In [1]:
import numpy as np
import matplotlib.pyplot as plt

In [1]:

class TicTacToe:
    def __init__(self):
        self.board = [0 for _ in range(9)]
        self.current_player = -1

    def print_board(self):
        for i in range(0, 9, 3):


            print(str(self.board[i]) + "|" + str(self.board[i + 1]) + "|" + str(self.board[i + 2]))
            if i < 6:
                print("-" * 5)

        print()

    def check_win(self, player):
        win_conditions = [(0, 1, 2), (3, 4, 5), (6, 7, 8),
                        (0, 3, 6), (1, 4, 7), (2, 5, 8),
                        (0, 4, 8), (2, 4, 6)]

        for condition in win_conditions:
            if all(self.board[i] == player for i in condition):
                return True
        return False

    def step(self, position):
        if self.board[position] == 0:
            self.board[position] = self.current_player
            if self.check_win(self.current_player):
                return self.board, self.current_player, True
            elif 0 not in self.board:
                return self.board, 0, True
            self.current_player = 1 if self.current_player == -1 else -1
            return self.board, self.current_player, False
        else:
            print("Cell already occupied. Try again.")
            return self.board, self.current_player, False


    def reset(self):
        self.__init__()


In [None]:
env = TicTacToe()
while True:
    env.print_board() # You can comment this part out if you don't want to see the board
    position = int(input(f"Player {env.current_player}, enter your move (0-8): "))
    if not (0 <= position < 9):
        print("Invalid position. Please try again.")
        continue

    board, player, terminated = env.step(position)

    if terminated:
        if player == -1:
            print("Player -1 wins")
        elif player == 1:
            print("Player 1 wins")
        elif player == 0:
            print("It's a draw")
        break

In [None]:
# If you want to use the GUI version that is up to you. While testing your algorithm we will use a code simliar to the above.

import tkinter as tk
from tkinter import messagebox

class TicTacToeGUI:
    def __init__(self, root):
        self.root = root
        self.root.title("Tic Tac Toe")
        self.game = TicTacToe()
        self.buttons = []
        self.create_board()

    def create_board(self):
        for i in range(3):
            for j in range(3):
                button = tk.Button(self.root, text=" ", font=('Arial', 20), width=5, height=2,
                                   command=lambda row=i, col=j: self.on_click(row, col))
                button.grid(row=i, column=j)
                self.buttons.append(button)

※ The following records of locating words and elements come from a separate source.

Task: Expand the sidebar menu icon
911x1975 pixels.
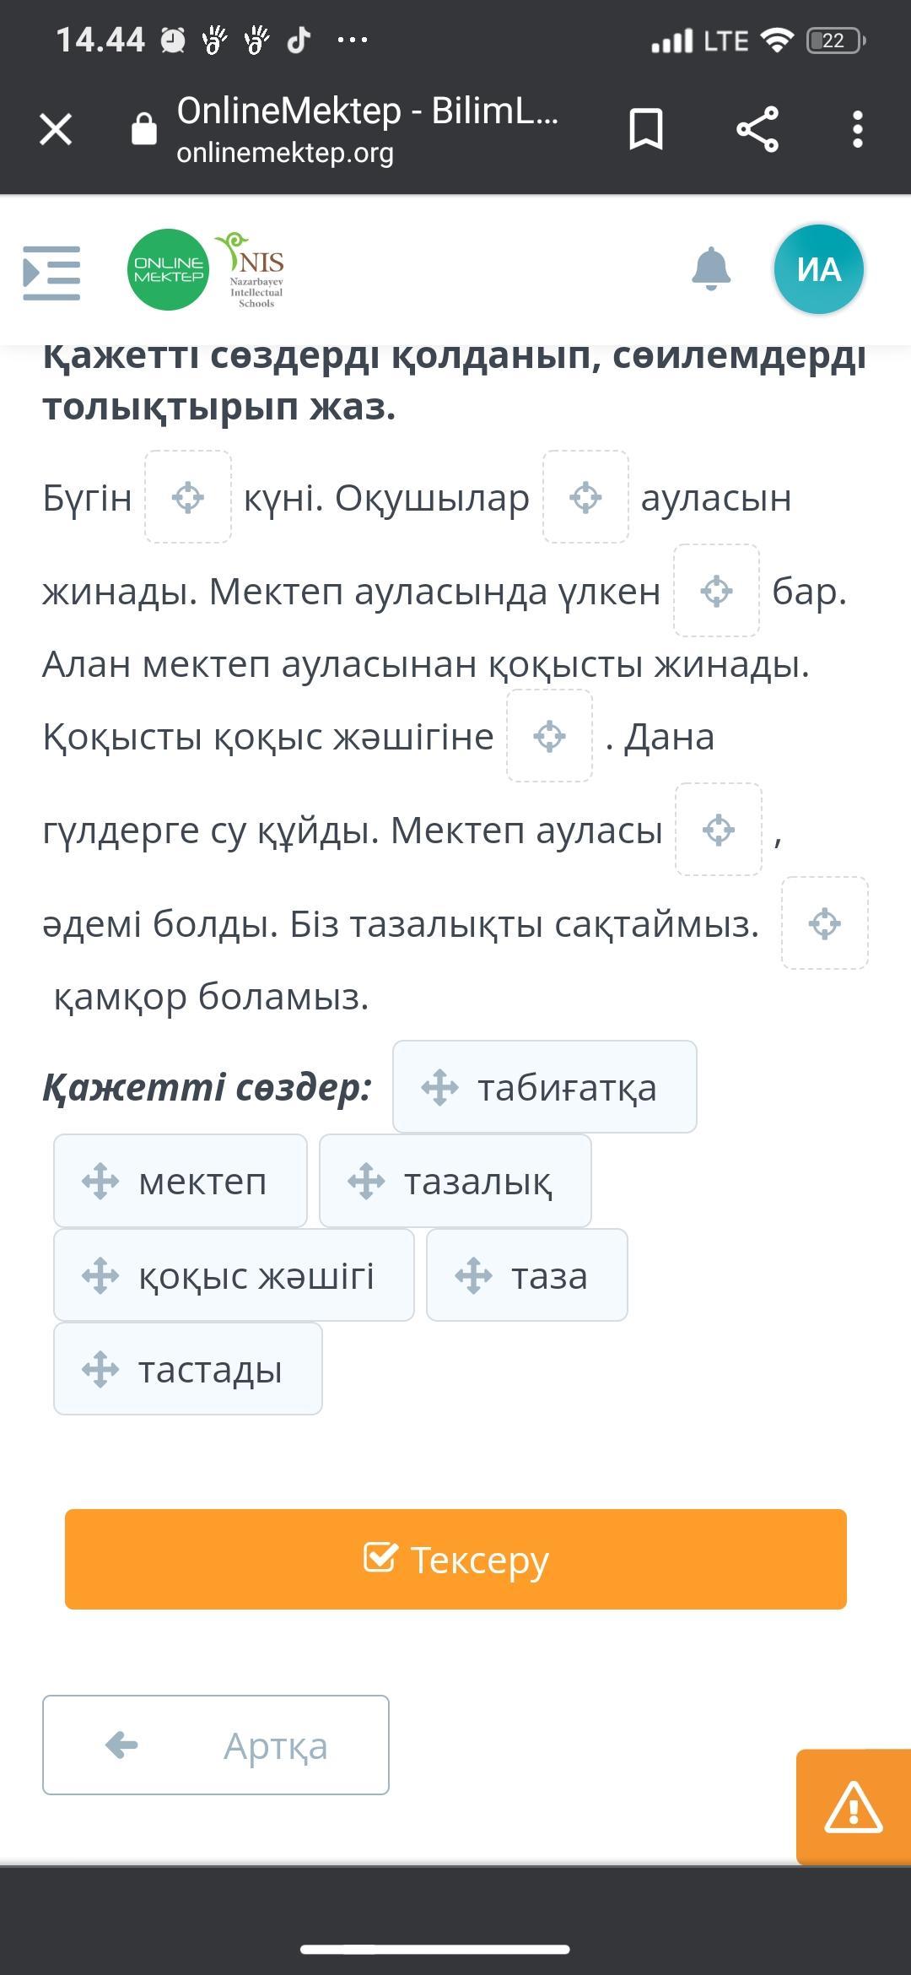Action: [51, 272]
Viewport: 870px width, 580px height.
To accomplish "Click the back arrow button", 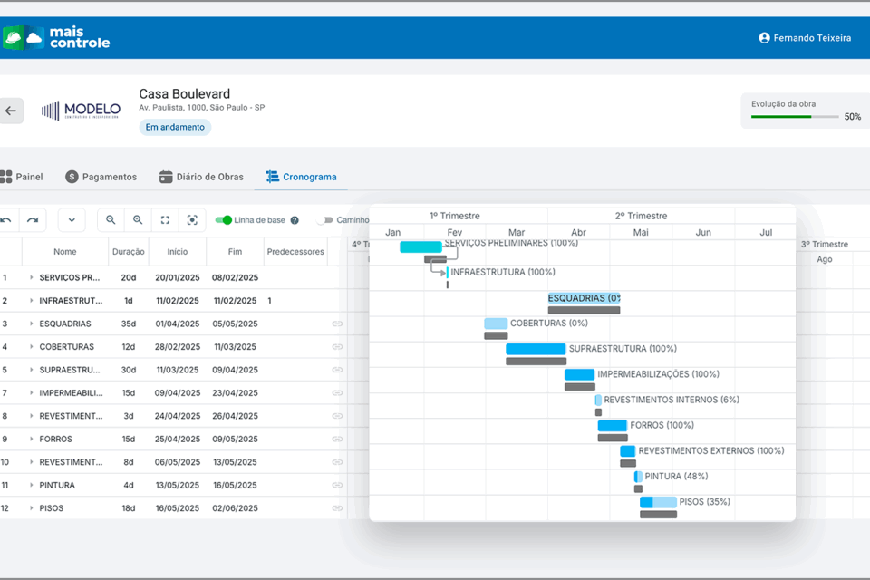I will click(x=11, y=111).
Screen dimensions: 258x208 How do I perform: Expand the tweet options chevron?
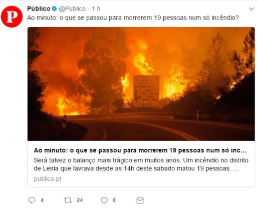[251, 9]
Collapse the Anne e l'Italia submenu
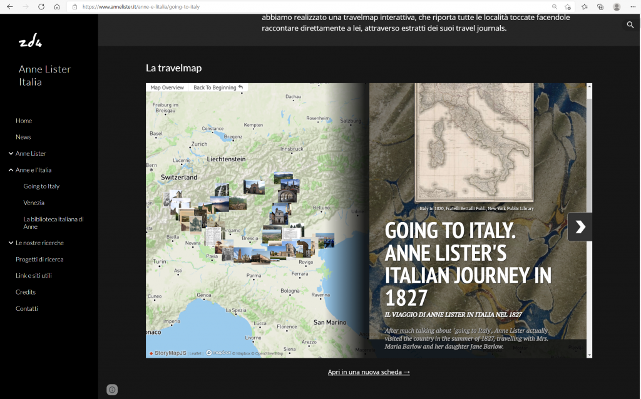The height and width of the screenshot is (399, 641). pos(11,170)
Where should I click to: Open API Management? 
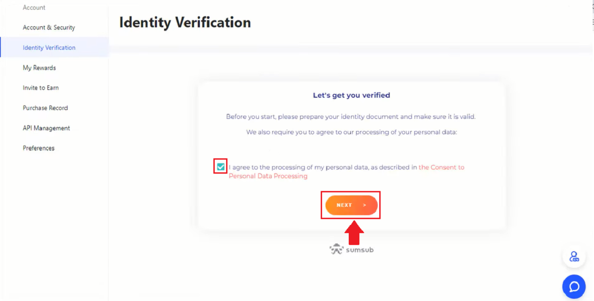[x=46, y=128]
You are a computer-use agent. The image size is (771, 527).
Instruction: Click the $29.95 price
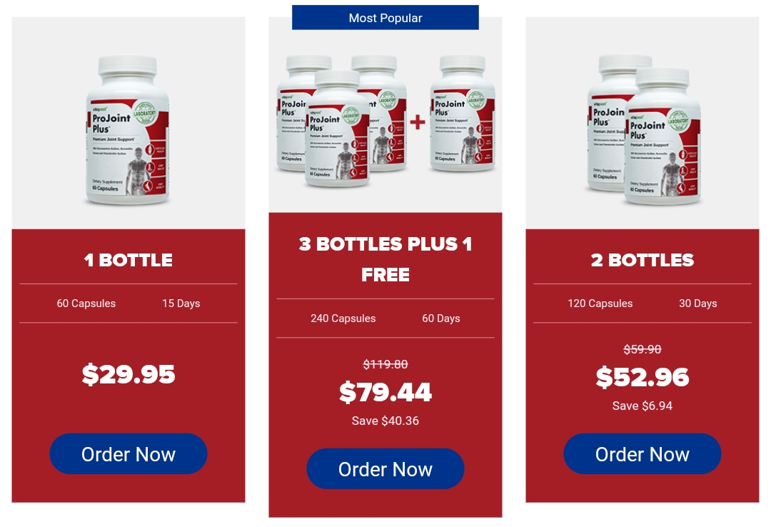pyautogui.click(x=129, y=374)
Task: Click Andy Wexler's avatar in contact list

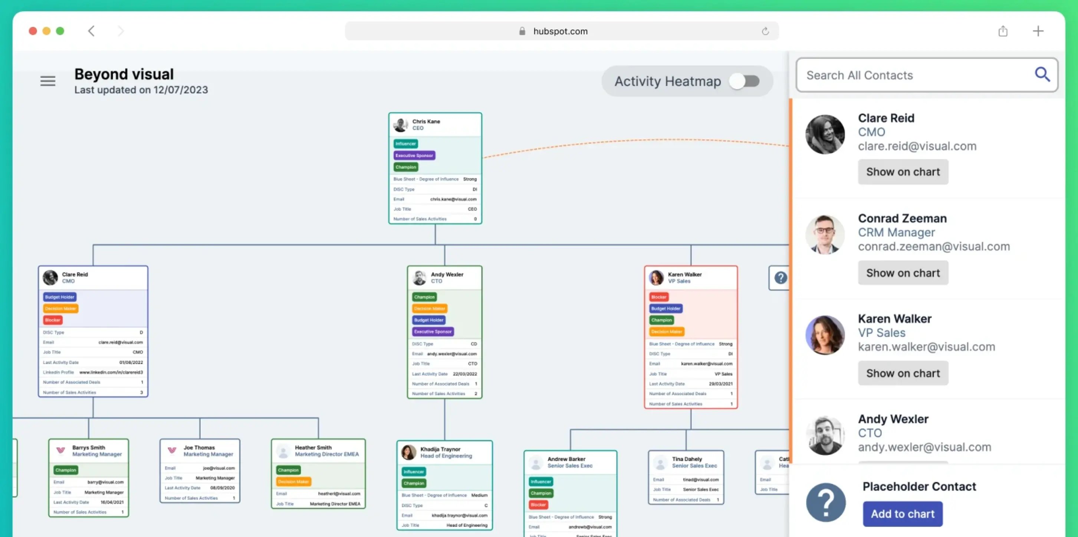Action: (x=825, y=435)
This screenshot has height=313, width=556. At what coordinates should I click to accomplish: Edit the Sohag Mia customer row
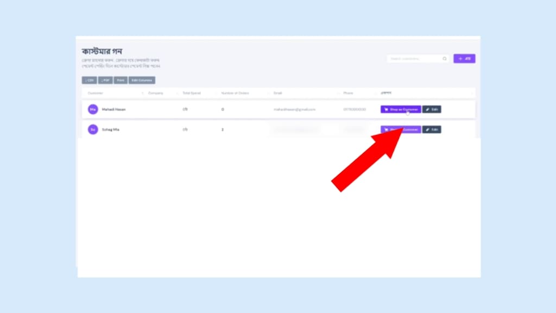point(432,129)
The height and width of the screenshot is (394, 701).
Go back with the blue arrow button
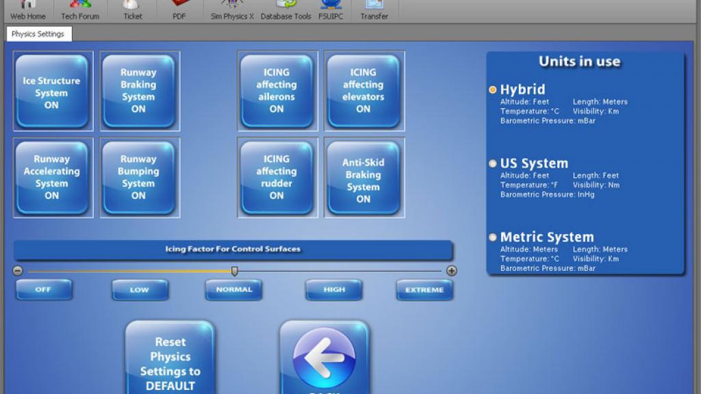(x=324, y=357)
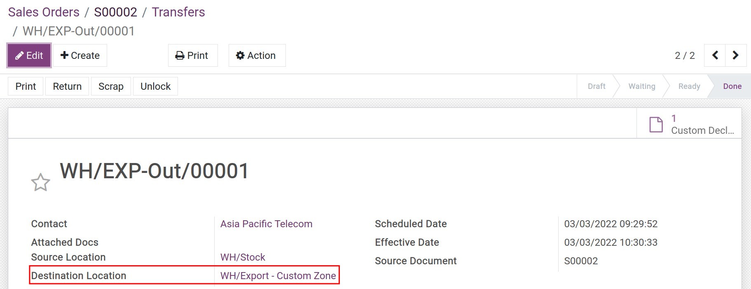
Task: Open the WH/Export - Custom Zone destination link
Action: pyautogui.click(x=278, y=275)
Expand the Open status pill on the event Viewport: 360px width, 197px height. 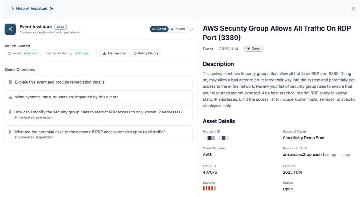[253, 49]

    def update_board(self):
        for i in range(9):
            self.buttons[i]['text'] = 'X' if self.game.board[i] == -1 else 'O' if self.game.board[i] == 1 else ' '

    def on_click(self, row, col):
        position = row * 3 + col
        board, player, terminated = self.game.step(position)
        self.update_board()

        if terminated:
            if player == -1:
                messagebox.showinfo("Game Over", "Player -1 wins")
            elif player == 1:
                messagebox.showinfo("Game Over", "Player 1 wins")
            elif player == 0:
                messagebox.showinfo("Game Over", "It's a draw")
            self.root.quit()

if __name__ == '__main__':
    root = tk.Tk()
    tic_tac_toe_gui = TicTacToeGUI(root)
    root.mainloop()


You are required to solve Tic Tac Toe using **Value Iteration**. The optimal policy should give a draw no matter what.  
It should work whether you are player -1 or player 1. It doesn't matter what your turn is.

It also follows that your code should win board states where it can and make optimal decisions.

Our final goal is to solve for 3d Tic Tac Toe, 4 X 4 X 4, using reinforcement learning. But, we will start by solving the 2d case and then gradually build up to the 3d case.

There is no starter code available. You are free to choose your implementation. One suggestion is to give +1 reward for a win, 0 for a draw and -1 for a loss.